From 2005 to 2008, Richfield Resources Ltd. conducted programs of prospecting, soil, rock and silt sampling, extensive trenching, induced polarization surveying and 5571.9 metres of NQ diamond drilling in 15 holes. Five of the nine holes drilled under the Rainbow zone have low grade copper intersections on the order of 0.1 per cent copper over lengths on the order of 100 metres accompanied by gold values. Rainbow zone drilling outlined a substantial volume of rock with anomalous copper and gold. Drilling tested and closed off possible extension of the zone to the north, west and south leaving extension to the east open. Grades seen in the core were reported to be currently uneconomic. Two holes were drilled beneath the Valentine zone to look for extension of copper-gold mineralization below Teck and Bethlehem holes which ended in low grade copper mineralization. Although low grade copper-gold was intersected in the top of one hole it does not extend to depth. The Valentine drilling shows that the potential to extend the Valentine to depth or laterally are reported to be slight.
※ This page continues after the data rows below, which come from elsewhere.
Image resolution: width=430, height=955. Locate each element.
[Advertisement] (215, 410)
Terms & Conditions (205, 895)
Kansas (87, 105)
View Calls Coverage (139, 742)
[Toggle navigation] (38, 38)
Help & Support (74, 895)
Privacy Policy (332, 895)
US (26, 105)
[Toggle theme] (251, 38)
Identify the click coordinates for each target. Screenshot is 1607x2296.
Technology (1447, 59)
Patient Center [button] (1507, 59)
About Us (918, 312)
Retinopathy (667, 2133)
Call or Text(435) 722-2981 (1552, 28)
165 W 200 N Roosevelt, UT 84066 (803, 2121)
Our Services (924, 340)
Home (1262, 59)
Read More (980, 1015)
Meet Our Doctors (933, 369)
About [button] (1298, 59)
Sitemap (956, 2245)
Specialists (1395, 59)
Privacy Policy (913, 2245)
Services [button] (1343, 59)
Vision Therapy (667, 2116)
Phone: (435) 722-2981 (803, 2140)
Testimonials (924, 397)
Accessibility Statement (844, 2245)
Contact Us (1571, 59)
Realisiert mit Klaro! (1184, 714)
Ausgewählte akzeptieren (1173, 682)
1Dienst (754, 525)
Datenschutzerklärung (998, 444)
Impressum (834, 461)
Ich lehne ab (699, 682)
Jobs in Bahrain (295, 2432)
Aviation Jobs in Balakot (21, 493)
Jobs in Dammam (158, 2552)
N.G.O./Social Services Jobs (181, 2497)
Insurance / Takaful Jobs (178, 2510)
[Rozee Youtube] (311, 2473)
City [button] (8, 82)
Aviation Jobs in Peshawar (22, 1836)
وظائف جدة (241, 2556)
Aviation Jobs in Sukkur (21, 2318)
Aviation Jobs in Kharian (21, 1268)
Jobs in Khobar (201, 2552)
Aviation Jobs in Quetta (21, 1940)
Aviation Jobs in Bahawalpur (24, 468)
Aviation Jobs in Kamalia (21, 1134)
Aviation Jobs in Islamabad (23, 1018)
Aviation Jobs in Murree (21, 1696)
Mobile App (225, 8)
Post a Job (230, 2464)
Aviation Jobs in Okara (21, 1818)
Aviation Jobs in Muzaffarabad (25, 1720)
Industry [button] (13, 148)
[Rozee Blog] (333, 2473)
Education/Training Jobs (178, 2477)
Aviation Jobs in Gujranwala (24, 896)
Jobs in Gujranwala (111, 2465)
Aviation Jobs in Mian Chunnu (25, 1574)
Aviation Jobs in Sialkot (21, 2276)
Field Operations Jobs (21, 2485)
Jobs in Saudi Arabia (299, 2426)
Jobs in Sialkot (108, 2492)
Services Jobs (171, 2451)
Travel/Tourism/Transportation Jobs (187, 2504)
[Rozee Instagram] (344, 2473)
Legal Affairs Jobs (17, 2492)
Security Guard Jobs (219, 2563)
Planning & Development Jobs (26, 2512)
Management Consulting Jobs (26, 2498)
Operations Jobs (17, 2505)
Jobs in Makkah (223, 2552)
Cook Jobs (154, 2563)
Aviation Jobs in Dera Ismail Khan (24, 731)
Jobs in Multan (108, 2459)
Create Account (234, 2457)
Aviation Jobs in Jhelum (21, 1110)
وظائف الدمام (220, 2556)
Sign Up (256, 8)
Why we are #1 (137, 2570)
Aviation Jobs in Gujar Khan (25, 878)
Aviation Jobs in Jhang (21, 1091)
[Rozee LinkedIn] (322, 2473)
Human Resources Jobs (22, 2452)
A second phase of diamond drilling (1075.3 metres) by Richfield Resources in 2008 comprised three holes targeting the Rainbow zone, and one hole drilled about 1 kilometre north of the zone to test an outlier geophysical target. The drilling on the Valentine zone concentrated on possible extension of the zone to the northwest with drillhole RVC 08-16, and to the southeast with drillhole RVC 08-17; neither of the holes was successful in discovering extensions to the mineralization in these directions. The drillhole (RVC 08-18) testing the outlier geophysical target proved unproductive (Assessment Report 31365).
In 2012-13, CanAlaska Uranium Ltd. staked claims covering the Mouse Mountain showings. In 2014, CanAlaska evaluated and sampled the showings to compare and verify results from previous work.